Caltech Young Investigators Lecture Series
Webinar Link:
https://caltech.zoom.us/j/95708772987
Webinar ID: 957 0877 2987
This talk is part of the Young Investigators Lecture Series, sponsored by the Engineering and Applied Sciences Division.
Abstract:
Atomic-scale understanding of the competition between itinerant carriers and polar crystal distortions is a problem of longstanding interest and relevance to the development of a quantum theory of ferroelectricity. Elucidating the nature of this competition is also of great interest for polar superconductors, which have attracted significant interest for their potential to host unconventional superconducting states. Transmission electron microscopy studies emergent phenomena in quantum materials at the atomic scale, answering the pending questions at the theory-experiment boundary.
In this talk, I will report on the atomic-scale mechanisms of how the incipient ferroelectric SrTiO3 transforms into a ferroelectric by epitaxial strain. Using high-angle annual dark-field scanning transmission electron microscopy, I show local polar regions at room-temperature in compressively strained SrTiO3 films, highlighting the order-disorder nature of ferroelectric transition in this material. Analyzing the Ti column off-centering, we find that unstrained SrTiO3 stays paraelectric while compressively strained films show short-range cooperative displacements within nano polar regions at room temperature. We observe a systematic suppression of the correlated polar distortions, i.e. nanodomains, and ferroelectricity with introducing Sm dopants. The itinerant electrons screen polar distortions and disrupt nanodomains above Curie temperature. The results provide direct evidence that the long-range Coulomb interactions, already present in the paraelectric phase, are driving the ferroelectric transition and are becoming increasingly short-ranged with doping.

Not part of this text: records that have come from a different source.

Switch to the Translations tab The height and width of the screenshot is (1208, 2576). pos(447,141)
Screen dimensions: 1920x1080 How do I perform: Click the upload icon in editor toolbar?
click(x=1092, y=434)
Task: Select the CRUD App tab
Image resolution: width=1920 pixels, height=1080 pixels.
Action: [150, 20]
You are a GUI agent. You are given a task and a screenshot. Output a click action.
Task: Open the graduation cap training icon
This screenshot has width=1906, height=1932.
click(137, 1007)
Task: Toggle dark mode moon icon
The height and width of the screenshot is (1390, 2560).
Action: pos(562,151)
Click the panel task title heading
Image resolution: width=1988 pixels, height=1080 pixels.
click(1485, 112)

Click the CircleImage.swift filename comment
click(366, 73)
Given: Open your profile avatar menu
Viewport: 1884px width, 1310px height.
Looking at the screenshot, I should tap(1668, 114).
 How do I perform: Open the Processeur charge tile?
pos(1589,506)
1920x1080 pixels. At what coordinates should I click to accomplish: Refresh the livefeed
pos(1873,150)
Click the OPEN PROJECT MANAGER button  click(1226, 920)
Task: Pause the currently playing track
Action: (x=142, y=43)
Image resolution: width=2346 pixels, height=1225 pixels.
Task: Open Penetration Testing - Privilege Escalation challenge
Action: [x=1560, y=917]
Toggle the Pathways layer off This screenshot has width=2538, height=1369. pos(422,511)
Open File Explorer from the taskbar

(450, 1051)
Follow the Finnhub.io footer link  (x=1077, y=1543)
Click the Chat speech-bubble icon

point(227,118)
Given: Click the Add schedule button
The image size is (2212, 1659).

Moreover, I show that the disorder caused by the dopant atoms themselves presents a second contribution to the destabilization of the ferroelectric state. This disorder completely destroys the nanodomains at high dopant concentrations, thereby. The results thus provide evidence for two distinct mechanisms that suppress the polar transition with doping and the presence of both competing and collaborative microscopic interactions in a ferroelectric superconductor. We also observe an inverse relationship between the critical temperature of superconductivity and the magnitude of polar distortions. Understanding the nature of ferroelectric transition and its interplay with itinerant electrons is of interest for testing the different proposed theoretical models for superconductivity in SrTiO3.
More about the Speaker:
Salva Salmani-Rezaie is a senior Ph.D. student of materials science at the University of California, Santa Barbara. Salmani-Rezaie joined UC Santa Barbara after completing a master's degree at the University of Alberta, Canada where she worked on the hybrid organic/inorganic devices for bio applications. Currently, Salmani-Rezaie works within Susanne Stemmer's group using transmission electron microscopy and microanalysis to reveal fundamental properties of quantum materials. Salmani-Rezaie's primary research is focused on recognizing the role of intertwined orders in quantum materials to understand emergent quantum phenomena like topological superconductivity. Recently Salmani-Rezaie studied the nature of ferroelectricity in SrTiO3 and how polar instabilities in atomic-scale enhance superconductivity in this material. These findings help with explaining the mechanism of superconductivity in SrTiO3. Salmani-Rezaie is also interested in understanding the role defects on properties of quantum materials and tuning defects to be beneficial.